Eric Doussin |
Les enfants du silence miment des jeux et des danses. Sous la direction
de la plus âgée, une jeune fille pâle de quatorze ans à peine. Elle porte le
chapeau qui leur servira au cours du spectacle qu’ils donnent devant le camp de
l’armée étrangère. Leur petit théâtre de rue – même si dans leur ville ravagée,
des rues il n’y en a plus – amuse beaucoup les soldats, qui les regardent en
nettoyant leurs armes, assis sur des caisses. Les enfants du silence jamais ne
disent un mot. C’est inutile : les soldats ne comprennent pas leur langue,
et comment lutter avec le vacarme des hélicoptères qui décollent, le bruit des
sirènes et celui des explosions au loin ? À la fin la plus âgée passe avec
son chapeau.

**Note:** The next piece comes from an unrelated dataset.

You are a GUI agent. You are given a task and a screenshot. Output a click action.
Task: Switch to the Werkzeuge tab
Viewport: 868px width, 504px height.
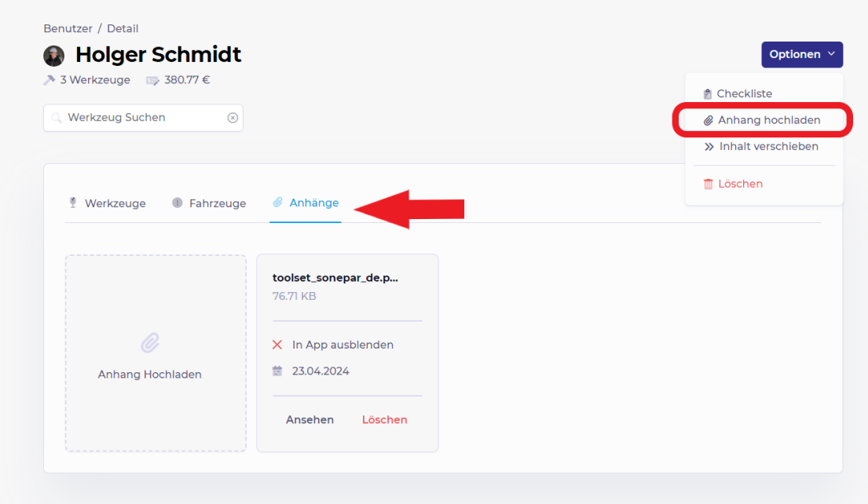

Certains soirs, pas tout le temps hélas, on s’avise de leur
distribuer des paquets de gâteaux secs et quelques bouteilles d’eau. C’est le
meilleur des salaires ! Et riches de ces trésors, qu’ils devront se partager,
le regard fier, les enfants du silence retournent pour la nuit dans les caves
où ils vivent.
Le texte a été écrit en août 2019. Frédéric Perrot.